Rima is just one of the many success stories from the UNRWA community centre in Homs. The centre’s one hundred and fifty member volunteer staff train up to 5,000 people a year in subjects ranging from hairdressing to accounting, in addition to the literacy classes that changed Rima’s life.
Like many of his generation, Zahir, an 18 year-old from Homs, dropped out of school after being displaced by the conflict. “I was in the sixth grade when my house in the old city of Homs was destroyed, and my school certificate was destroyed with it. When I was displaced to Homs camp, I tried to enroll in school. But without this documentation, I couldn’t.”
The violence also destroyed his father’s furniture store; the family’s main source of income. Keen to support his family, Zahir found himself a job hawking second hand clothes. But he dreamt of returning to school. “When I saw kids with their backpacks, going to school, to study, I was jealous,” he remembers.
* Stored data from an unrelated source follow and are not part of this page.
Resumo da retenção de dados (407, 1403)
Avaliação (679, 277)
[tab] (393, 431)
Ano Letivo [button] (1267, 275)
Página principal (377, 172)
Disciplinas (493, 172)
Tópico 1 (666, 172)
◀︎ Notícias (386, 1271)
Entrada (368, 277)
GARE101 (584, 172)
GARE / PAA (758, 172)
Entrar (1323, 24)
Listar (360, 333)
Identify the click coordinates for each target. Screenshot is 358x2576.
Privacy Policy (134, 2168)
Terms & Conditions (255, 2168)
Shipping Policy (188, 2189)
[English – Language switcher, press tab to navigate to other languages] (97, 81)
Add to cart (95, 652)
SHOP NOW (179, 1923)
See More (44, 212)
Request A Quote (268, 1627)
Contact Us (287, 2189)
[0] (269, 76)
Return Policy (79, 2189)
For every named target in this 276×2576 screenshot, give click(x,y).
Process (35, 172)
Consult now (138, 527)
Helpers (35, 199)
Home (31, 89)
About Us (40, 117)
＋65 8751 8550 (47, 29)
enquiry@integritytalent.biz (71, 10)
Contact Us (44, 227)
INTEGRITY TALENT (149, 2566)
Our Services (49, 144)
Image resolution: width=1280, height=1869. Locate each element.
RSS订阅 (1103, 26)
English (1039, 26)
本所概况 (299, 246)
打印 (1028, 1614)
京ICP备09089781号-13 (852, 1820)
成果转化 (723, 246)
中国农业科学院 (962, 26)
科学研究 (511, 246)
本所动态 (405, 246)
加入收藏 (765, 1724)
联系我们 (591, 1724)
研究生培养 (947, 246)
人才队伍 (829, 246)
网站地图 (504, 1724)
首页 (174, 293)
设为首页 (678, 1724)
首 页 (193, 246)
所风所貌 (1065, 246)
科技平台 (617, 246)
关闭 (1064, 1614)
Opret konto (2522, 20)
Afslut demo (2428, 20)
Last year, he too signed up for classes at the Homs CBC. It was tough. He attended class and studied early in the morning, and would then work a full day afterwards. “It was a challenge, but I want to be an active man. I want to serve society,” he says, looking back. His biggest dream is to return to his father’s business, furniture selling, and maybe even reopen the old shop. Since he can now read and write, he will be able to keep track of the all aspects of business from bookkeeping to advertising.
At the same time, he yearns to keep learning. He longs to one day attend university, and be trained to become a teacher, so he can motivate others to keep learning. “The first time I could easily read the signs on the street, the names of doctor’s offices, of law office and restaurants, that was a great feeling!” he says.